++++ Input data ++++
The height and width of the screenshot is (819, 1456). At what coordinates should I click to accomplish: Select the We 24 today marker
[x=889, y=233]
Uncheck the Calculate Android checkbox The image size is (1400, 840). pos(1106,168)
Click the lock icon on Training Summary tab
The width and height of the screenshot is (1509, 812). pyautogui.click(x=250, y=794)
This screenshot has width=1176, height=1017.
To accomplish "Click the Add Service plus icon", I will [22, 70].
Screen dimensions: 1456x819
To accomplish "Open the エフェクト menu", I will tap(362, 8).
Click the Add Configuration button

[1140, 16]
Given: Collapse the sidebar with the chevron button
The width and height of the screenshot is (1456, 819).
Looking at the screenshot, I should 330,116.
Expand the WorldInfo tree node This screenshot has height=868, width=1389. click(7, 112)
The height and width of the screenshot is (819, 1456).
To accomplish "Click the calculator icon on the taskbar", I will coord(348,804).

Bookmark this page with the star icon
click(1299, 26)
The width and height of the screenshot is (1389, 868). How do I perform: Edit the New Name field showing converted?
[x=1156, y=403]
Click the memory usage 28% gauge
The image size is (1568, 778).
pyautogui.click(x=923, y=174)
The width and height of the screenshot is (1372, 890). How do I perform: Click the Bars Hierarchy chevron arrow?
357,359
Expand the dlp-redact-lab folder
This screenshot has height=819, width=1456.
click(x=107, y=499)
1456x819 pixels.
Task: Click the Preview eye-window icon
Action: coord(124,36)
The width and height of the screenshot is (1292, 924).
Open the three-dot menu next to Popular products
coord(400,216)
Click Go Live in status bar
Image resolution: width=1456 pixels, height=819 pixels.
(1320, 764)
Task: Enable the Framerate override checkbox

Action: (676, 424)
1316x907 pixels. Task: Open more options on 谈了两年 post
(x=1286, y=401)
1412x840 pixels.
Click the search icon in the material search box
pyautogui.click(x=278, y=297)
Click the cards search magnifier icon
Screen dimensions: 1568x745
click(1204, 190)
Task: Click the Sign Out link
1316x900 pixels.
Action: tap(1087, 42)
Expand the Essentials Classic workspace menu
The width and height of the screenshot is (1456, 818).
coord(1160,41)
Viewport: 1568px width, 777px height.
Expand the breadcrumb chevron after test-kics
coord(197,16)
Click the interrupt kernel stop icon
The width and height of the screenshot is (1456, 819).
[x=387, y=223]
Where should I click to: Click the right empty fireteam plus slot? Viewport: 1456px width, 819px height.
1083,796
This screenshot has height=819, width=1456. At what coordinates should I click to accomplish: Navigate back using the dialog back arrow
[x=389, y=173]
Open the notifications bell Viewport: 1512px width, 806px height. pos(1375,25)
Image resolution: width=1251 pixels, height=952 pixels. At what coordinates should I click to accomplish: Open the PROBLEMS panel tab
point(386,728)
++++
» Task statement:
All of the data above needs to be written out again, exactly.

» Solution below:
The height and width of the screenshot is (819, 1456). At what coordinates should I click to accomplish: Select the We 24 today marker
[x=889, y=233]
Uncheck the Calculate Android checkbox The image size is (1400, 840). pos(1106,168)
Click the lock icon on Training Summary tab
The width and height of the screenshot is (1509, 812). pyautogui.click(x=250, y=794)
This screenshot has width=1176, height=1017.
To accomplish "Click the Add Service plus icon", I will [22, 70].
Screen dimensions: 1456x819
To accomplish "Open the エフェクト menu", I will tap(362, 8).
Click the Add Configuration button

[1140, 16]
Given: Collapse the sidebar with the chevron button
The width and height of the screenshot is (1456, 819).
Looking at the screenshot, I should 330,116.
Expand the WorldInfo tree node This screenshot has height=868, width=1389. click(7, 112)
The height and width of the screenshot is (819, 1456).
To accomplish "Click the calculator icon on the taskbar", I will coord(348,804).

Bookmark this page with the star icon
click(1299, 26)
The width and height of the screenshot is (1389, 868). How do I perform: Edit the New Name field showing converted?
[x=1156, y=403]
Click the memory usage 28% gauge
The image size is (1568, 778).
pyautogui.click(x=923, y=174)
The width and height of the screenshot is (1372, 890). How do I perform: Click the Bars Hierarchy chevron arrow?
357,359
Expand the dlp-redact-lab folder
This screenshot has height=819, width=1456.
click(x=107, y=499)
1456x819 pixels.
Task: Click the Preview eye-window icon
Action: coord(124,36)
The width and height of the screenshot is (1292, 924).
Open the three-dot menu next to Popular products
coord(400,216)
Click Go Live in status bar
Image resolution: width=1456 pixels, height=819 pixels.
(1320, 764)
Task: Enable the Framerate override checkbox

Action: (676, 424)
1316x907 pixels. Task: Open more options on 谈了两年 post
(x=1286, y=401)
1412x840 pixels.
Click the search icon in the material search box
pyautogui.click(x=278, y=297)
Click the cards search magnifier icon
Screen dimensions: 1568x745
click(1204, 190)
Task: Click the Sign Out link
1316x900 pixels.
Action: tap(1087, 42)
Expand the Essentials Classic workspace menu
The width and height of the screenshot is (1456, 818).
coord(1160,41)
Viewport: 1568px width, 777px height.
Expand the breadcrumb chevron after test-kics
coord(197,16)
Click the interrupt kernel stop icon
The width and height of the screenshot is (1456, 819).
[x=387, y=223]
Where should I click to: Click the right empty fireteam plus slot? Viewport: 1456px width, 819px height.
1083,796
This screenshot has height=819, width=1456. At what coordinates should I click to accomplish: Navigate back using the dialog back arrow
[x=389, y=173]
Open the notifications bell Viewport: 1512px width, 806px height. pos(1375,25)
Image resolution: width=1251 pixels, height=952 pixels. At what coordinates should I click to accomplish: Open the PROBLEMS panel tab
point(386,728)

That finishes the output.